Apparently I should have paid attention in chemistry class. That much is now clear. But how was I to know that all those equations actually make up a very integral and very fundamental part of human life? Come to think of it, I probably could have looked at the syllabus to find that out. But it was several pages long, and I don’t have much patience for science.
As it turns out, being Mother Nature’s Maid tries the small amount of science patience that I actually do possess. Funny how Karma works, isn’t it? (I guess my chakra-balancing hasn’t been as successful as I thought.)
Since I gave up on my homemade shampoo due to the extensive emotional damage I was suffering at the hands of my natural recipes, I have delved into more research. This week’s answer to greasy hair problems: pH.
If you thought (like I did) that pH is something only present in the aqua blue waters of your average backyard pool, then you, my friend, are sorrowfully mistaken. There’s a whole world of pH levels out there spiraling and tipping out of control, just waiting to be balanced. And balance it we will…at least the hair part.
On the pH scale, which runs from 0 – 14, human hair settles on the acidic side somewhere between 4.5 – 5.5, and keeping your locks at that level has become the latest craze in natural hair care. Here’s a great video with a wealth of information about pH balancing and how it can benefit your hair, courtesy of Sanata.
Apparently, the goal of pH balancing is to return your hair to its natural pH levels (pH 4.5 – 5.5). Use a product that is too alkaline (pH 7.1 – 14), and it will open the cuticle and strip your hair of its natural oils; use a product that is too acidic (pH 0 – 6.9), and the cuticle will contract. Because hair naturally falls in the acidic range, it seems safer to air on the more acidic side than the more alkaline side.
Some hair gurus suggest that soap cleans so well because it is alkaline and lifts the hair cuticle to remove build-up, and then pH balancing can come afterward. Thus, your shampoo doesn’t make a difference, as long as you use a pH balancing rinse or leave-in conditioner to return your hair to its natural pH level.
So what am I taking away from all of this? Aloe vera.

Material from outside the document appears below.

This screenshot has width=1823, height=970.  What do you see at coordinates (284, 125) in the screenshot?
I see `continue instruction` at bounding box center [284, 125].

Aloe vera has a pH of 4 – 4.5, and is highly recommended for hair rinses and shampoos as a balancer. After doing some research, I found a few shampoo recipes that seemed promising. I added my own twist, and boom – I’m back in the game.
Here’s my new recipe:
- 1/4 C Aloe Vera Gel
- 1/8 C Dr. Bronner’s liquid Castile Soap
- 10 drops jojoba oil
- 2 drops tea tree oil
Here’s the twist – this time, I’m slowly mixing my homemade shampoo into a 3oz container of my Herbal Essences. Each time I wash my hair, I top off the Herbal Essences bottle with my Aloe mix. I’m hoping to come away with a pH-balancing shampoo that may or may not need to be followed by a pH-balancing rinse. But one thing at a time – science requires patience! Hopefully this gradual shift will create a smooth transition.
Honestly though, did you really think I could give up on shampoo for good?